Kevin Tracy
From the Desk of
Kevin Tracy

2023-09-18

.htaccess, Sitemap, Robot.txt, and WebP - Oh My!

You may have noticed that we haven't been sharing much about our website development in recent months. The reason is because almost all of that development has been happening on the backend where ordinary users shouldn't see what's going on. Just to make sure you're caught up, here's what we've discussed publicly this year.

The Updates Thus Far

In February, I was complaining about Multcloud. I'm still somewhat reliant on Multcloud for the Recent Images; which is why the thing never seems to update. From what I can tell, multcloud tasks max out after they've been run 125 times. IFTTT integration is also proving to be a little too unreliable for what I'm doing as well. Once Katie and I move out from the KTracy Tower to the much larger KTracy Estate, I'll be creating a Raspberry Pi with the exclusive purpose of automating processes for KTracy.com.

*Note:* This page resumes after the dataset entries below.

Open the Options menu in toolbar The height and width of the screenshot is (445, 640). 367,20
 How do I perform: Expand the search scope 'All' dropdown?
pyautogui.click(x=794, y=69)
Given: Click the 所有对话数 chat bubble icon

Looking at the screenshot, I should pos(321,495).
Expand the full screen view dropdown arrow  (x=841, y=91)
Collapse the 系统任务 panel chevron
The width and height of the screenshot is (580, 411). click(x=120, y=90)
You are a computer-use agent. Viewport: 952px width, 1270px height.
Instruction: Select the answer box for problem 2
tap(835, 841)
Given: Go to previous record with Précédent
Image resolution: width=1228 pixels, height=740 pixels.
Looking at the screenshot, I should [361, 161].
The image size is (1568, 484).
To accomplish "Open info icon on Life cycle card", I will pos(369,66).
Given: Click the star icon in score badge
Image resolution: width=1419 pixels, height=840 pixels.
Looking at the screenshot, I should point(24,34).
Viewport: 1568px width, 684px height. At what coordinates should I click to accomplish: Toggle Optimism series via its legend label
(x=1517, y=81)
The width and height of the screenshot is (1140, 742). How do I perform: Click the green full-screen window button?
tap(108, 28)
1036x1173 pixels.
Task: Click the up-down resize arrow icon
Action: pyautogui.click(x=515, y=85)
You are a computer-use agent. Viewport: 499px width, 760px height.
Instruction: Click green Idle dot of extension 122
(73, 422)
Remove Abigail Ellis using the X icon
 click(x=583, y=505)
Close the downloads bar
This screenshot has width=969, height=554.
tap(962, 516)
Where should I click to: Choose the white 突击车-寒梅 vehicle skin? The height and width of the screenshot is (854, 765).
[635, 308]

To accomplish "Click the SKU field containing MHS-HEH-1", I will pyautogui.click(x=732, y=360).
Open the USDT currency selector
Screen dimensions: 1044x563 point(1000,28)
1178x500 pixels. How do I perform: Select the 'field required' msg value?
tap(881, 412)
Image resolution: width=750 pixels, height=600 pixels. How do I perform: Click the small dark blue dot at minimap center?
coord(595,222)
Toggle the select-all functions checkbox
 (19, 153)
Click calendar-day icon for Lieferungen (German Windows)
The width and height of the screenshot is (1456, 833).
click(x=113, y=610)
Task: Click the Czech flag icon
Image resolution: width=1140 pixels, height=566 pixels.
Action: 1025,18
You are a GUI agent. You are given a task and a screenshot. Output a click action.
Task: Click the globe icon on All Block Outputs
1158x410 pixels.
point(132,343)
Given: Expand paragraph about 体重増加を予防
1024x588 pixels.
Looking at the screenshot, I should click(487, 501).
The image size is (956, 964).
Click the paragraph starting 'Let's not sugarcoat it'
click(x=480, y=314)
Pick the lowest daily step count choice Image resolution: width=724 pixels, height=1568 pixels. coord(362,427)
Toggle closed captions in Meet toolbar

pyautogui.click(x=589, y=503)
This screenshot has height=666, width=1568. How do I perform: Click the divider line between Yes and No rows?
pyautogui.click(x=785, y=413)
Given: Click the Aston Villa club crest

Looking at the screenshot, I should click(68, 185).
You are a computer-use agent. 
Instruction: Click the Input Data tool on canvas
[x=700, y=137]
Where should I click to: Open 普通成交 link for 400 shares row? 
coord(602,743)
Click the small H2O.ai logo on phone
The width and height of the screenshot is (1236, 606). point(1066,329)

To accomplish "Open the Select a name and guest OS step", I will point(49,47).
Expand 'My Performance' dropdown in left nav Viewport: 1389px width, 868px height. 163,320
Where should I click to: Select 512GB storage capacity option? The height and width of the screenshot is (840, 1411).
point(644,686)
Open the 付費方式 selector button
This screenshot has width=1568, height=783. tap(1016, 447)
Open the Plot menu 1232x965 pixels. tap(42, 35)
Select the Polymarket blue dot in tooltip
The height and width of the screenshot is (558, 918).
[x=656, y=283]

In June, there was a brief update about investigating a static site generator CMS to make content creation a little easier. Just to fill you in, I've largely given up finding a CMS or SSG that will do exactly what I need it to. I'm not entirely sure I won't be able to create something myself two or three years from now; which may be my best chance to get this done. (I also announced I was changing my tone a little bit; which I have).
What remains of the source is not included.